45. Understanding The Molecular Defects Of Human MH And CCD

Author

Wenqian Chen, Ruiwu Wang, Andrea Koop, Lin Zhang, Jeff Bolstad, and S.R. Wayne Chen

Subjects

Mutant, Biophysics, Context (language use), Biology, 010402 general chemistry, medicine.disease_cause, 01 natural sciences, 03 medical and health sciences, medicine, Myocyte, 030304 developmental biology, Genetics, RYR1, 0303 health sciences, Mutation, urogenital system, Ryanodine receptor, Malignant hyperthermia, Skeletal muscle, equipment and supplies, medicine.disease, musculoskeletal system, 0104 chemical sciences, Cell biology, medicine.anatomical_structure, tissues

Abstract

Malignant Hyperthermia (MH) and Central Core Disease (CCD) are skeletal muscle disorders linked to mutations in the skeletal muscle ryanodine receptor (RyR1). Based on their phenotypes, disease-causing RyR1 mutations can be separated into three major groups: MH-only, both MH and CCD (MH/CCD), and CCD-only. The molecular basis for these different genotype-phenotype relationships is largely undefined. We have recently demonstrated that the porcine MH mutation, R615C, increases the sensitivity of the RyR1 channel to luminal Ca2+ activation and reduces the threshold for spontaneous Ca2+ release during store Ca2+ overload, also known as store-overload-induced Ca2+ release (SOICR). To investigate whether human MH and CCD mutations also alter the luminal Ca2+ activation of RyR1 and SOICR, we have generated a number of MH-only, MH/CCD, and CCD-only mutations located in the NH2 terminal, central, and COOH-terminal regions, and established stable, inducible HEK293 cell lines expressing these mutants. Using single cell Ca2+ imaging, we found that MH-only and MH/CCD mutations enhance the propensity for SOICR. On the other hand, some CCD-only mutations suppress or abolish SOICR, but retain caffeine-induced Ca2+ release, while other CCD-only mutants display little or no ryanodine- or caffeine-sensitive channel activity.

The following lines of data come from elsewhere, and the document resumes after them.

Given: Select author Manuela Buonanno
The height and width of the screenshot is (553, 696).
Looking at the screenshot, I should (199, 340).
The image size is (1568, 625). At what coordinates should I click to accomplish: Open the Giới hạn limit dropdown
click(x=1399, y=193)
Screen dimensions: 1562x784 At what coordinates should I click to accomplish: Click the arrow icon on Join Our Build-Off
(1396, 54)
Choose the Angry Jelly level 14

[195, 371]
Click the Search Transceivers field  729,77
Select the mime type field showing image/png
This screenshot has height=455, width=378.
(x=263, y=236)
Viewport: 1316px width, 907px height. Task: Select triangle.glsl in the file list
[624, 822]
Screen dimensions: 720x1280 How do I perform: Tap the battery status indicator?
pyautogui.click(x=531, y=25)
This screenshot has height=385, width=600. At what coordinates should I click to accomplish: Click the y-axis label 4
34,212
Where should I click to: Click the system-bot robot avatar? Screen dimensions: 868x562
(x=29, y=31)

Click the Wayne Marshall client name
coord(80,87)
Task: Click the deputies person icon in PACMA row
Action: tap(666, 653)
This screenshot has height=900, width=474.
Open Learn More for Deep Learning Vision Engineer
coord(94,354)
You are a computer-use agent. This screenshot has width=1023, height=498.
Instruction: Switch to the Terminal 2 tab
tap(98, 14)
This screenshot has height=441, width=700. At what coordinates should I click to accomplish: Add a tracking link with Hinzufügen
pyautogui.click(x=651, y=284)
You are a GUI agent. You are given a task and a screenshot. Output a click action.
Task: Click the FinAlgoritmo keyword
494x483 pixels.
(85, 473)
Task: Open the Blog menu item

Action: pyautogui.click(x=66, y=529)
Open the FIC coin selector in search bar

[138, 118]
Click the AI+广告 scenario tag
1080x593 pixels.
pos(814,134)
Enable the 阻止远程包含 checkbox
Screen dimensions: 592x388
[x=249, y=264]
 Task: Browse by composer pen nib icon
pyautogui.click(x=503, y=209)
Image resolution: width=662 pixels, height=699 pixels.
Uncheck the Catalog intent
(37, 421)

Single channel studies reveal that, like the R615C MH mutation, MH/CCD mutations markedly sensitize the RyR1 channel to activation by luminal Ca2+. To assess their impact in the context of muscle cells, we are currently establishing stable, inducible mouse skeletal muscle C2C12 cell lines expressing MH and CCD RyR1 mutants. Further studies will address the question of whether altered luminal Ca2+ activation of RyR1 underlies a common defect of human MH and CCD mutations.